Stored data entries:

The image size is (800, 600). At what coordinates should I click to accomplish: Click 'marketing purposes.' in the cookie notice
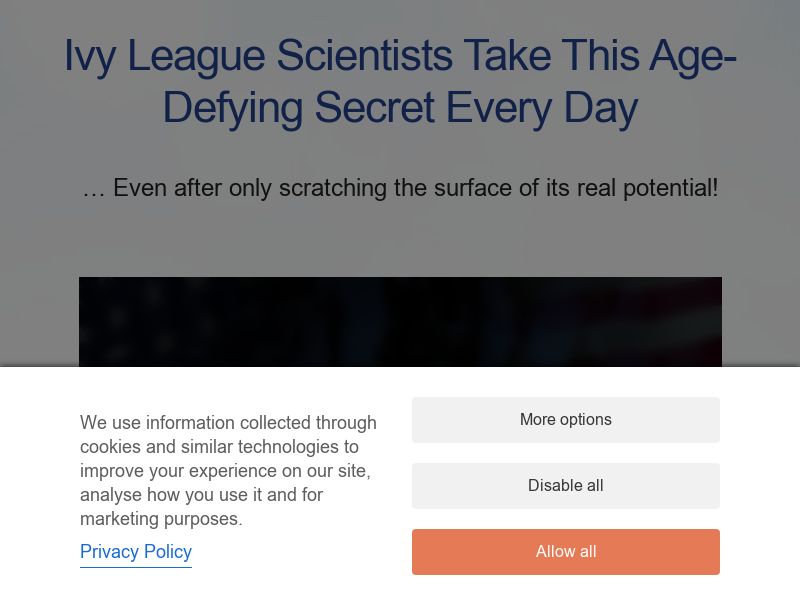click(161, 519)
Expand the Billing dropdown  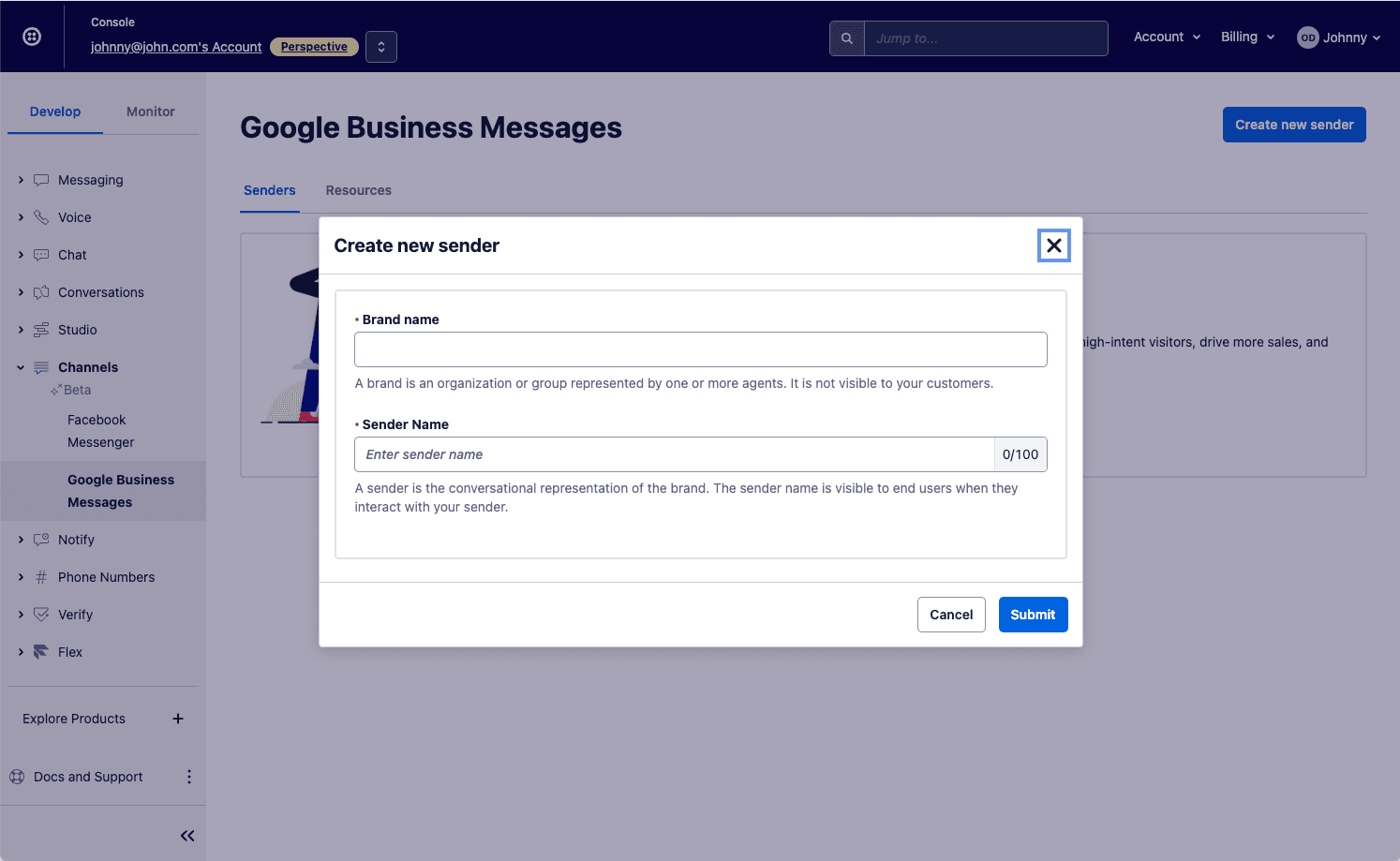click(x=1246, y=37)
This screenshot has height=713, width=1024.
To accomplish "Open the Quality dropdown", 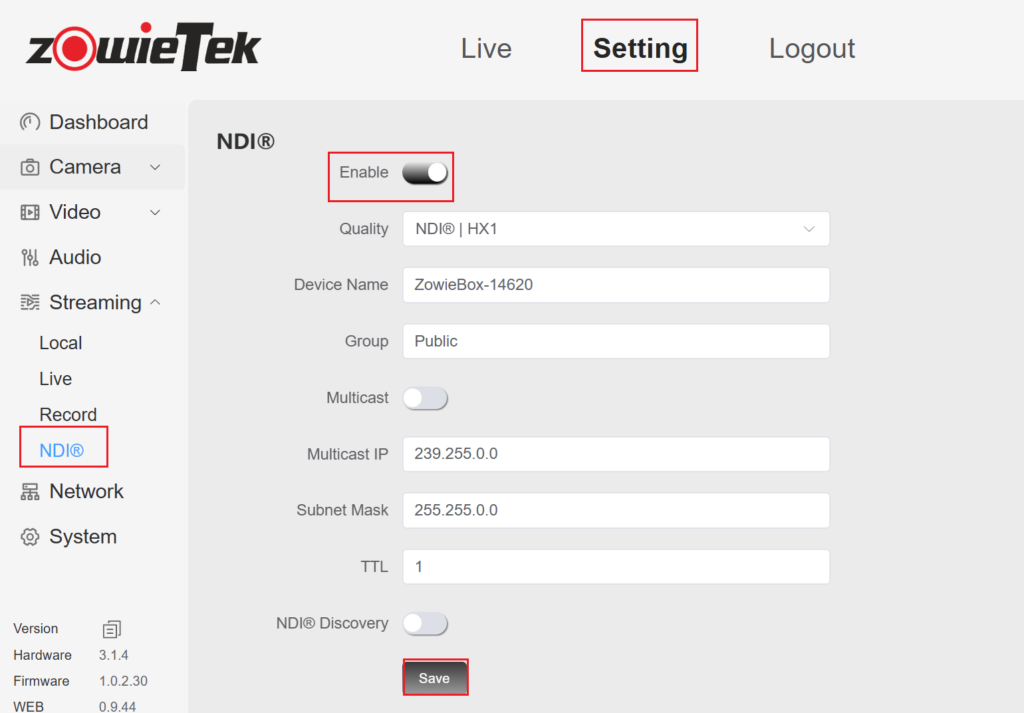I will click(616, 229).
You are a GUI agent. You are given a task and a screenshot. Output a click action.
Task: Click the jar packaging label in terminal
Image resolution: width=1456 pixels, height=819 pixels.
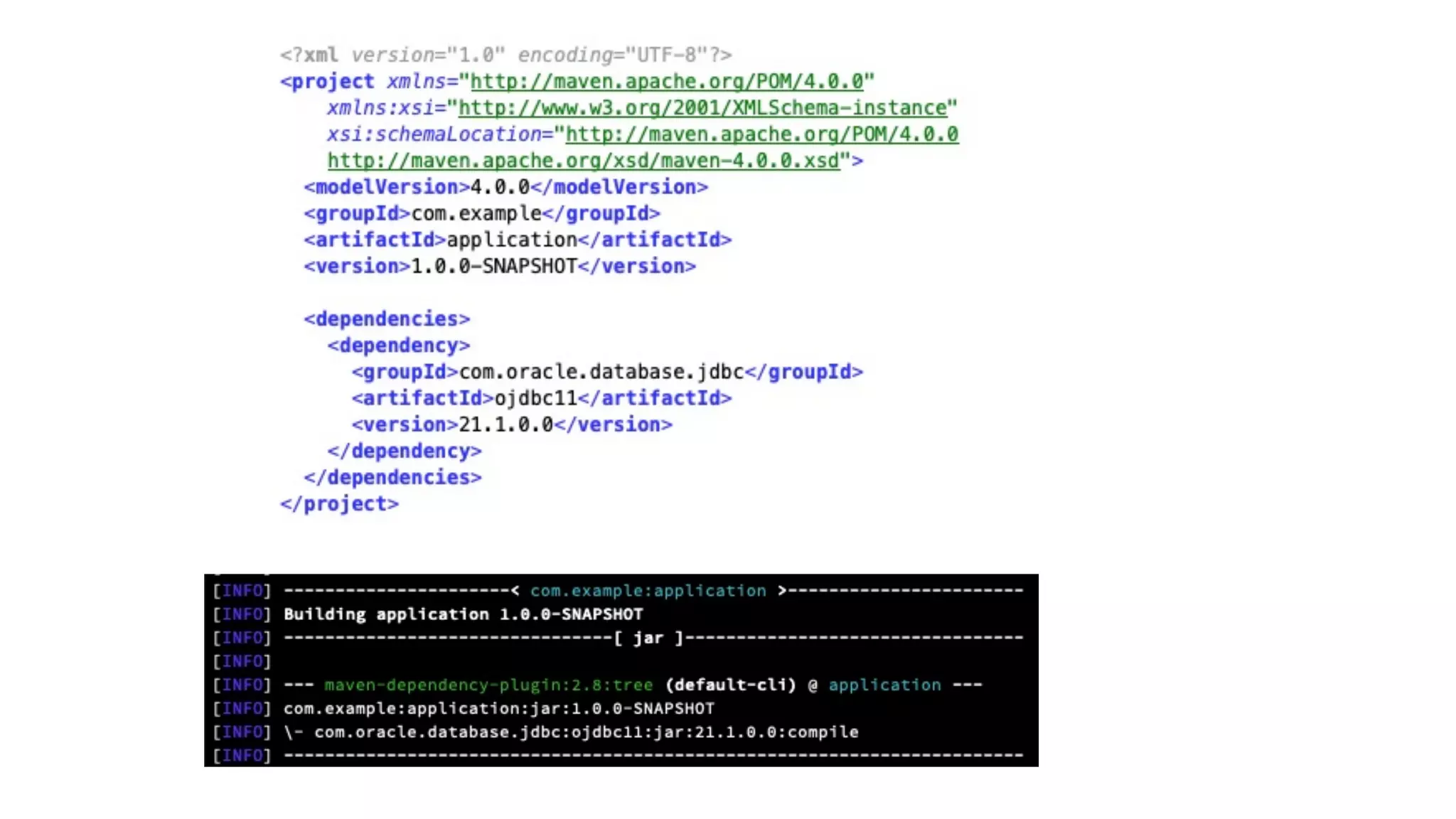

■ Task objective: Leaving every picture out, return the lines from the one containing "You are a GUI" through the last line of the records exactly.

■ Reply to the task:
You are a GUI agent. You are given a task and a screenshot. Output a click action.
Task: Click the jar packaging label in terminal
Image resolution: width=1456 pixels, height=819 pixels.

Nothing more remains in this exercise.